ReplyDeleteIllouz speaks about "the new anxieties about the future and stability of marriage that had emerged in the first few decades of the twentieth century and that were widely discussed in both academic journals and popular magazines," to wit: "that marriage was a fragile enterprise and divorce a likely outcome" (41). She continues:
"To calm these new fears, the advertising industry recommended the consumption of intense romantic experiences and of seduction-enhancing products aimed at maintaining the original thrill of romance. In other words, ads began to present marriage as a naturally dull state unless one took appropriate measures to maintain the thrill of youth and seduction. [...] The home was no longer perceived as the altar to love and as the refuge from a 'harsh' word.

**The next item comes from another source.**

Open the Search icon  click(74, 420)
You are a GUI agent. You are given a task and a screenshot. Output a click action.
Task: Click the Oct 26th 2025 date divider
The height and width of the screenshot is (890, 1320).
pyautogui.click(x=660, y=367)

Instead, it was threatened by boredom and as such was now open to the incursion of ego-expressive and leisure goods" (41).
She summarizes the shift this way:
"...between 1900 and 1940, advertising and movies, the emerging and increasingly powerful cultural industries of the period, developed and advanced a vision of love as a utopia wherein marriage should be eternally exciting and romantic and could be if the couple participated in the realm of leisure. [...] The association of romance and leisure enforced the idea that intensity could be maintained as long as one purchased the appropriate means" (41).
It may be, she notes, that the shift begins a bit earlier, during the Victorian period, as couples begin to believe that "it was sexuality, rather than domesticity, that united and uplifted a couple" (40, but she's quoting here from E. Rothman, Hands and Hearts, Harvard UP, 1984, p. 267.) A shift in gods, as Guy Davenport might say!
Interesting to think about these issues when coupled with all the press being given to Michael Cobb's new book: Single: Arguments for the Uncoupled.
ReplyDeleteWhat's the connection, Jonathan? I haven't read the Cobb.
ReplyDeleteThe mythology/commodification surrounding romance and anxieties over marriage. What happens to the "family" or "marriage" or "love," when we begin to think about the "single"? Cobb's use of the single as "the most despised sexual minority," is this part of the romantic myth? This line sticks out in my mind and I will need to think this through further: "To calm these new fears, the advertising industry recommended the consumption of intense romantic experiences and of seduction-enhancing products aimed at maintaining the original thrill of romance."
ReplyDeleteI have been thinking -- and writing -- about Cobb's book for a couple of weeks now. Once thoughts are more cogent, I will figure out what to do with them.
Oh, and also on the physiological aspect of love, it may be worth noting that for a long, long time love (of the kind designated amor hereos) was considered a disease, to be cured by doctors. I posted about that a while ago.
ReplyDeleteHow true and how funny, Laura! Reminds me of a passing comment from Davenport that in Sappho's time, the whomping, shattering impact of Eros was considered "as normal as rapacious greed seems to 20th century Americans," or words to that effect.